Game inventor: John Ring

John Ring was born in 1958 in Auckland, New Zealand’s largest city, and brought up in Richmond, which is just out of Nelson, in the north of New Zealand’s South Island. Since then, he has spent most of his life in Christchurch, the largest city in the South Island of New Zealand.

He was always good at playing board games, but not as good as some. He was never ranked higher than tenth in his high school chess club.

John has written several novels without being able to find publishers for them, and has twice stood for political office without being elected.

Although Diamond Star is the first of his games to be commercially released, he has always had an interest in inventing games. What he likes about Kadon is that they make it fairly clear what sort of games they like, and that made it easier for him to invent a game they could accept.

The idea for the game started from messing around with triangles and hexagons. Somehow a pattern of rhombuses emerged, so there was a board. A lot still needed to be done, but that was the start.

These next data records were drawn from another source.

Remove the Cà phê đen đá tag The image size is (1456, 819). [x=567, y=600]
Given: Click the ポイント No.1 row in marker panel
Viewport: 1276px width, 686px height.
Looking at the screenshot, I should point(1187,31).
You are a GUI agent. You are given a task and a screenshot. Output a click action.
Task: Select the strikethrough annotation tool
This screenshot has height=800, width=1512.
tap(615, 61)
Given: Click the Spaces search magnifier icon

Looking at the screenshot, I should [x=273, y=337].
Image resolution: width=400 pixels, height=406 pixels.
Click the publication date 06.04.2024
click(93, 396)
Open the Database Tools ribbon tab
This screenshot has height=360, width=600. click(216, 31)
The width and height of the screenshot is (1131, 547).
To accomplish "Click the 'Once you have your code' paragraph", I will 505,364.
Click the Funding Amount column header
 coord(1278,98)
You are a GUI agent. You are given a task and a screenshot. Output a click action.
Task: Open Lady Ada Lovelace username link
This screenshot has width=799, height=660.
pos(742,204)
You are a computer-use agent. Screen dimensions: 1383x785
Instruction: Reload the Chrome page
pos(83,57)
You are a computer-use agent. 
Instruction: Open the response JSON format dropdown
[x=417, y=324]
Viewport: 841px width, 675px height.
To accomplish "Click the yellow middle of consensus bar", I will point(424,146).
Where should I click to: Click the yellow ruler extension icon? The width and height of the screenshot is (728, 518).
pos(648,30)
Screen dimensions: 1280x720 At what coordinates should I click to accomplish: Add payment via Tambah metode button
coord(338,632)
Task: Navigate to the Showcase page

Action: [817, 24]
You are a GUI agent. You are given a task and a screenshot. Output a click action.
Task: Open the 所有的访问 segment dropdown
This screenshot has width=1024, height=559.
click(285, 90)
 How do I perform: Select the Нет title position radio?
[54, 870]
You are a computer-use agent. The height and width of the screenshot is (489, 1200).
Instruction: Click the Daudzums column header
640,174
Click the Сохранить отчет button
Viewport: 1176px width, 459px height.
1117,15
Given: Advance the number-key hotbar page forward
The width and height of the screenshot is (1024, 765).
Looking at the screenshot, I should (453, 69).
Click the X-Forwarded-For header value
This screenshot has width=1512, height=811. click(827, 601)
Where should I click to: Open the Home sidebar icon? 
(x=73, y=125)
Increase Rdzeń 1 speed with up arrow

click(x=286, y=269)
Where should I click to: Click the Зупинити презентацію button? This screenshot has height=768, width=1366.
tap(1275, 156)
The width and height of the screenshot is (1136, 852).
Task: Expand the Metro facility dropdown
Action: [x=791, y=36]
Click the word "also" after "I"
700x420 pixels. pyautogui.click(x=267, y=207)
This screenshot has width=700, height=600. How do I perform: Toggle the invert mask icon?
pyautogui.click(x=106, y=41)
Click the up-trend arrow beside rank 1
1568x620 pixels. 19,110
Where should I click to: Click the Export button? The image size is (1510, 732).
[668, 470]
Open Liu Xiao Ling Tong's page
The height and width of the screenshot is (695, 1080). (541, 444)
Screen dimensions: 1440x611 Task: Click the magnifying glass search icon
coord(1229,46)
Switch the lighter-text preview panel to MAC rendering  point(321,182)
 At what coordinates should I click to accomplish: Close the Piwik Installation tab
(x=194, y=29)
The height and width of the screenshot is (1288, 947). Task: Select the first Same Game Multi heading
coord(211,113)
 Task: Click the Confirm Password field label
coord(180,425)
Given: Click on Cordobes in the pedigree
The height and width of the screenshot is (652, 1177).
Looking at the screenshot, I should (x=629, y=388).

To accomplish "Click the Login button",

He was active in a number of community organisations, including an anti–globalisation group. This group isn't really all that clear about what it supports because its membership is diverse, from the centre right through to the extreme left. John wrote: "The only things we're united about is what we disagree with. I'm certainly in favour of some individual liberties (I was once on the executive of a civil liberties group for many years), but I don't agree with Libertarian economic ideas." John added, "I understand that in the United States the American Civil Liberties Union covers the whole country, and almost all their members are lawyers, but here we have three regional groups that sometimes co-operate but usually don't, and within the local group, only about a third of the active members are lawyers. Hence campaign methods are less likely to involve lawsuits than in the USA."

He also worked as a laundryman. As he put it, "I can survive on surprisingly little. And sometimes that is an advantage."

He was a home winemaker and had read very widely.

His father passed away in August 2007. His mother breeds Australian Cattle Dogs.

John told us that this profile is shorter than what he had planned to write, but shortly after he started he got distracted because the neighbour's house was on fire.



We were saddened to learn that John passed away on June 29, 2023, after a brief illness. We are grateful to have his fine game idea, Rhombomania, live on in the elegant Diamond Star set.